(Element and text position data)
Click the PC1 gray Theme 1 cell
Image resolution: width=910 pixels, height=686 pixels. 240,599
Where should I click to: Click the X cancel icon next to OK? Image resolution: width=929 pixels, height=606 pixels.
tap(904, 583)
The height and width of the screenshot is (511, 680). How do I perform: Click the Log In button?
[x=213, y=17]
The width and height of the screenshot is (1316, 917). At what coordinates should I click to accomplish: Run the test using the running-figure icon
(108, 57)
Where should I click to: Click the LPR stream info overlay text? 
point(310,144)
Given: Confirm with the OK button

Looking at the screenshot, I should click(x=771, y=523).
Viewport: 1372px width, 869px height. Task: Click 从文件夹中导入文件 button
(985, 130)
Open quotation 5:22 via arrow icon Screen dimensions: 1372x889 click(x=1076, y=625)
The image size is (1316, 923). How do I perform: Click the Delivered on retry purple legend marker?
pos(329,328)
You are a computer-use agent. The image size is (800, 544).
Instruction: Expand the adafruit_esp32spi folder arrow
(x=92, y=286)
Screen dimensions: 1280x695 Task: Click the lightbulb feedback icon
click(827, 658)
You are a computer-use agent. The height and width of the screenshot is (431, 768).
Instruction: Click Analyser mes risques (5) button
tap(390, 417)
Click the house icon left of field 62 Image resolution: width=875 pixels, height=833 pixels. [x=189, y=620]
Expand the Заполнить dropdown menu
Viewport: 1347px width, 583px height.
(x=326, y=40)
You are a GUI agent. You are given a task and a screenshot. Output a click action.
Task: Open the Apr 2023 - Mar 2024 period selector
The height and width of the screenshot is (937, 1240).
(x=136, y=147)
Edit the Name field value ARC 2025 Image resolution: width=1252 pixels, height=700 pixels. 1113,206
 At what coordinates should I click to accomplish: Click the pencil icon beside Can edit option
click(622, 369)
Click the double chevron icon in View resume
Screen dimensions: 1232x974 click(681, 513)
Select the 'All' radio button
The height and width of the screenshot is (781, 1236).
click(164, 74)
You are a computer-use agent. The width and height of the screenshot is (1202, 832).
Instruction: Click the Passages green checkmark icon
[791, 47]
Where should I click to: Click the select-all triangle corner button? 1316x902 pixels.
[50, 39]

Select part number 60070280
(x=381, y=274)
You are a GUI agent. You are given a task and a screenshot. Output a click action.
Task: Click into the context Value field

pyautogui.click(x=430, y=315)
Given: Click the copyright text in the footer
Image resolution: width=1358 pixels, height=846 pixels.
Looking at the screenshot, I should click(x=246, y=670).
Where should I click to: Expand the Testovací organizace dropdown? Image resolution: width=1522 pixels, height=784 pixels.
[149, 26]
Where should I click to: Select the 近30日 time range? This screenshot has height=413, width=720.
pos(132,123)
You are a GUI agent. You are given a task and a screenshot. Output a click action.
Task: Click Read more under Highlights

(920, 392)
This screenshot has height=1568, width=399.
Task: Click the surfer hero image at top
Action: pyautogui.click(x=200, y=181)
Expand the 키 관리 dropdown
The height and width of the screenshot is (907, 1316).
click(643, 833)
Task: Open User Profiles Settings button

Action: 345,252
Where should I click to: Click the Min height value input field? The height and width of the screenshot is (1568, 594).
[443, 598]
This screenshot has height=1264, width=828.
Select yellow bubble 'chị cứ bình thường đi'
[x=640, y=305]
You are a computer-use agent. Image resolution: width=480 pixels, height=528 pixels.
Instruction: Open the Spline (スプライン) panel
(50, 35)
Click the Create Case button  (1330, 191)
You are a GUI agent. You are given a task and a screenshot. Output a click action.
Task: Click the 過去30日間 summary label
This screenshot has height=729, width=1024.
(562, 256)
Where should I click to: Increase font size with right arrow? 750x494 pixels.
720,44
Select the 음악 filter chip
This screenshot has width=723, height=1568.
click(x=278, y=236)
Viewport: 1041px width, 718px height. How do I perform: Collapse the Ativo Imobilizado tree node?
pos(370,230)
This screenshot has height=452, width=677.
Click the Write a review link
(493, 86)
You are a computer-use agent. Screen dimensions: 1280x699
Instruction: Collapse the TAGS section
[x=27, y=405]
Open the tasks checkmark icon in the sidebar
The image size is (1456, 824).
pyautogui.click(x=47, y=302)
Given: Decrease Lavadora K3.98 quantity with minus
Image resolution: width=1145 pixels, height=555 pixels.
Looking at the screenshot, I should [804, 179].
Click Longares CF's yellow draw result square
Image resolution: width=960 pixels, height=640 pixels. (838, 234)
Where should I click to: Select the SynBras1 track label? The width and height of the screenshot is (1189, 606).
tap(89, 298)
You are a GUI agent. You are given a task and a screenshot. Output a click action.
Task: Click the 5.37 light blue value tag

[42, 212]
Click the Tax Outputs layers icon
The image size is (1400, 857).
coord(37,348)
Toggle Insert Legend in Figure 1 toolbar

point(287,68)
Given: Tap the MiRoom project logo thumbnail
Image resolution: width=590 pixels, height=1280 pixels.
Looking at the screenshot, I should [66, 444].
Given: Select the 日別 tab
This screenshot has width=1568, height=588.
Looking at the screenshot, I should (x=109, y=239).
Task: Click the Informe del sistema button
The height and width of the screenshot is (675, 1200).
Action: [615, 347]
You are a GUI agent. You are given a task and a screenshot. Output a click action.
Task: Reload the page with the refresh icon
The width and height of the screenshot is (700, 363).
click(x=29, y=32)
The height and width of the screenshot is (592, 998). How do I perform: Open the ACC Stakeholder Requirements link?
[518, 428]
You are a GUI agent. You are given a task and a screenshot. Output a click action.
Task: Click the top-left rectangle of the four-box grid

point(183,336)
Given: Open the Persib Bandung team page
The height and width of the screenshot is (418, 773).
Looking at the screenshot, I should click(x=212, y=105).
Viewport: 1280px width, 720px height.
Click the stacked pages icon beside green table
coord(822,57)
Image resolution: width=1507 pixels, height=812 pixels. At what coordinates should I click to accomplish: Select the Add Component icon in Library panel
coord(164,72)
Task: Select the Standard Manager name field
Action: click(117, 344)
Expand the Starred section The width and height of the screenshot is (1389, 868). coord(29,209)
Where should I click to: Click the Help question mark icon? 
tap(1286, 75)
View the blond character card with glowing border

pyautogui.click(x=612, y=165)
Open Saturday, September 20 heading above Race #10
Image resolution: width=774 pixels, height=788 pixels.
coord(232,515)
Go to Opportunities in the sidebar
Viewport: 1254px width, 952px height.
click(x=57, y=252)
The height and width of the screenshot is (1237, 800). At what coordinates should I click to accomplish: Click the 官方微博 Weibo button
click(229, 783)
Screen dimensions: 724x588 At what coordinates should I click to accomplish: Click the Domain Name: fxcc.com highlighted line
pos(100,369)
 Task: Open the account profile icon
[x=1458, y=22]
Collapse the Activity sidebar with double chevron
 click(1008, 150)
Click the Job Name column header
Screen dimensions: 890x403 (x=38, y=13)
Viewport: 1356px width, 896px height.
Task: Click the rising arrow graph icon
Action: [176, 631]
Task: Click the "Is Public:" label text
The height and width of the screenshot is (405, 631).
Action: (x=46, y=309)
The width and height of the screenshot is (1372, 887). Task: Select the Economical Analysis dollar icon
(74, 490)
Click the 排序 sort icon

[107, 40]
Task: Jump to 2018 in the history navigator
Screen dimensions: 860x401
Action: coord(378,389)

# Objective:
Reproduce the entries verbatim, starting at the line that contains "Where should I click to: Click the Help" and ending at the last line of the entries, with both ends included.

# Reply to the exercise:
Where should I click to: Click the Help question mark icon? 
tap(1286, 75)
View the blond character card with glowing border

pyautogui.click(x=612, y=165)
Open Saturday, September 20 heading above Race #10
Image resolution: width=774 pixels, height=788 pixels.
coord(232,515)
Go to Opportunities in the sidebar
Viewport: 1254px width, 952px height.
click(x=57, y=252)
The height and width of the screenshot is (1237, 800). At what coordinates should I click to accomplish: Click the 官方微博 Weibo button
click(229, 783)
Screen dimensions: 724x588 At what coordinates should I click to accomplish: Click the Domain Name: fxcc.com highlighted line
pos(100,369)
 Task: Open the account profile icon
[x=1458, y=22]
Collapse the Activity sidebar with double chevron
 click(1008, 150)
Click the Job Name column header
Screen dimensions: 890x403 (x=38, y=13)
Viewport: 1356px width, 896px height.
Task: Click the rising arrow graph icon
Action: [176, 631]
Task: Click the "Is Public:" label text
The height and width of the screenshot is (405, 631).
Action: (x=46, y=309)
The width and height of the screenshot is (1372, 887). Task: Select the Economical Analysis dollar icon
(74, 490)
Click the 排序 sort icon

[107, 40]
Task: Jump to 2018 in the history navigator
Screen dimensions: 860x401
Action: coord(378,389)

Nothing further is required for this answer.